== REQUIRED WORK ==
Copy only the lines from the one with "Task: Click the right end of Chart types row" through the end of the records, exactly as they stand. No pictures belong in the copy.
================
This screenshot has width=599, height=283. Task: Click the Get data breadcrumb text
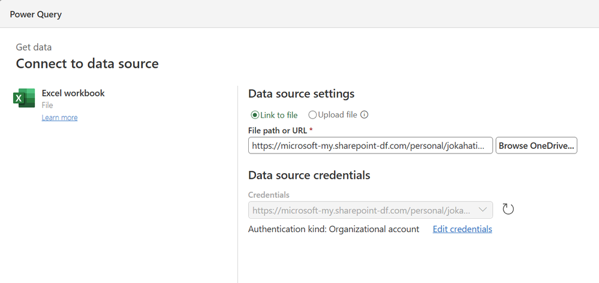tap(34, 47)
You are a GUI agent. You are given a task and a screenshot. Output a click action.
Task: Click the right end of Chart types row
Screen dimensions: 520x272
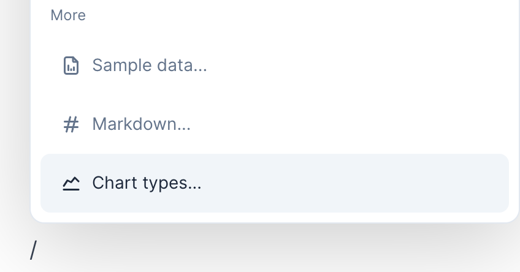coord(478,183)
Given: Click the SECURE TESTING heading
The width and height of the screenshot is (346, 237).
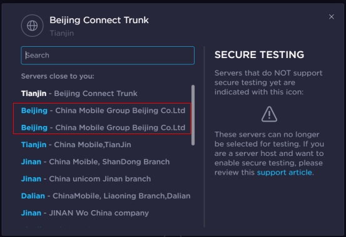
================
== SOLUTION TO THIS PROBLEM ==
Task: Click the right end of Chart types row
Screen dimensions: 520x272
coord(478,183)
Given: Click the SECURE TESTING heading
The width and height of the screenshot is (346, 237).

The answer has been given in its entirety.